The federal checkbook, er, money-printing machine, has been busy of late. If the Wall Street and Detroit bailouts have shown anything so far, it’s that a billion dollars just ain’t what it used to be. There are some who are making the case that throwing more money at the healthcare problem might not be the wisest move.

Notably, Bill Yasnoff, M.D., Ph.D., had an op-ed published at BusinessWeek Online last Friday, in which he says electronic medical records must be part of any economic stimulus plan Obama introduces in 2009. Yasnoff pushes for his brainchild, the “health record bank” and calls for greater privacy protection than HIPAA currently affords.

The last point is not surprising, considering Yasnoff is allied with privacy guru Deborah Peel, M.D. For her part, Peel, founder of the Patient Privacy Rights Foundation, sent a letter to Congressional leaders this week complaining of the lack of regulation in recent health IT policy as well as accountability problems with the financial industry’s bailout.

Both Yasnoff and Peel suggest that any funding for health IT must include accountability measures and provisions to ensure sustainability.

C. Peter Waegemann, CEO of the Medical Records Institute also argues against simply throwing money at the problem. In an “HIT Status Report”, posted Dec. 9, cautions that nobody has yet proved that EMRs alone can save money.

“Cost savings can be achieved through a restructuring of healthcare, and EMRs may well be tools in the restructuring process, but they should not be perceived as the main tool or goal and we should not have such unrealistic expectations of them,” Waegemann writes. He also contends that recent federal efforts to promote health IT have failed.
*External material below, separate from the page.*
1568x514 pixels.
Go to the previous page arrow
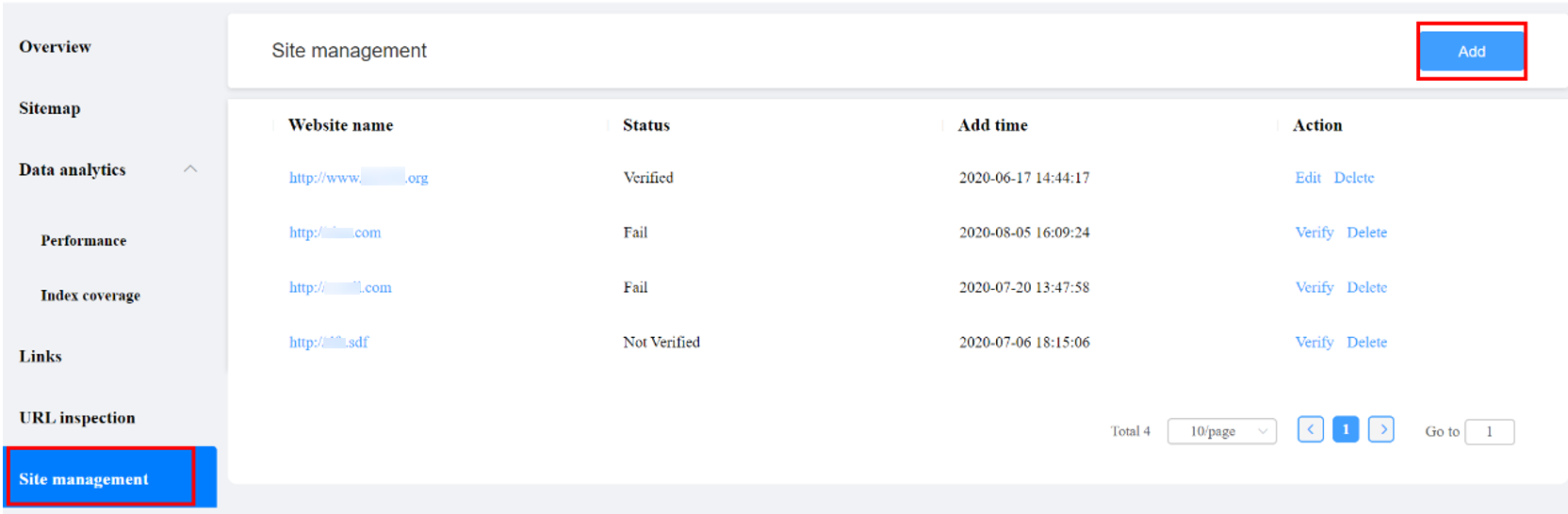(x=1310, y=429)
Over at The Health Care Blog, Rick Peters, M.D., argues that the health IT industry is similar to the auto industry of the 1970s, and thus not suitable for a government “bailout.”

And from the Department of Negativity at Any Cost, the Cato Institute‘s Michael Cannon has a blog post entitled, “Blocking Obama’s Health Plan Is Key to the GOP’s Survival.” If so, we’re in for several more years of politics as usual.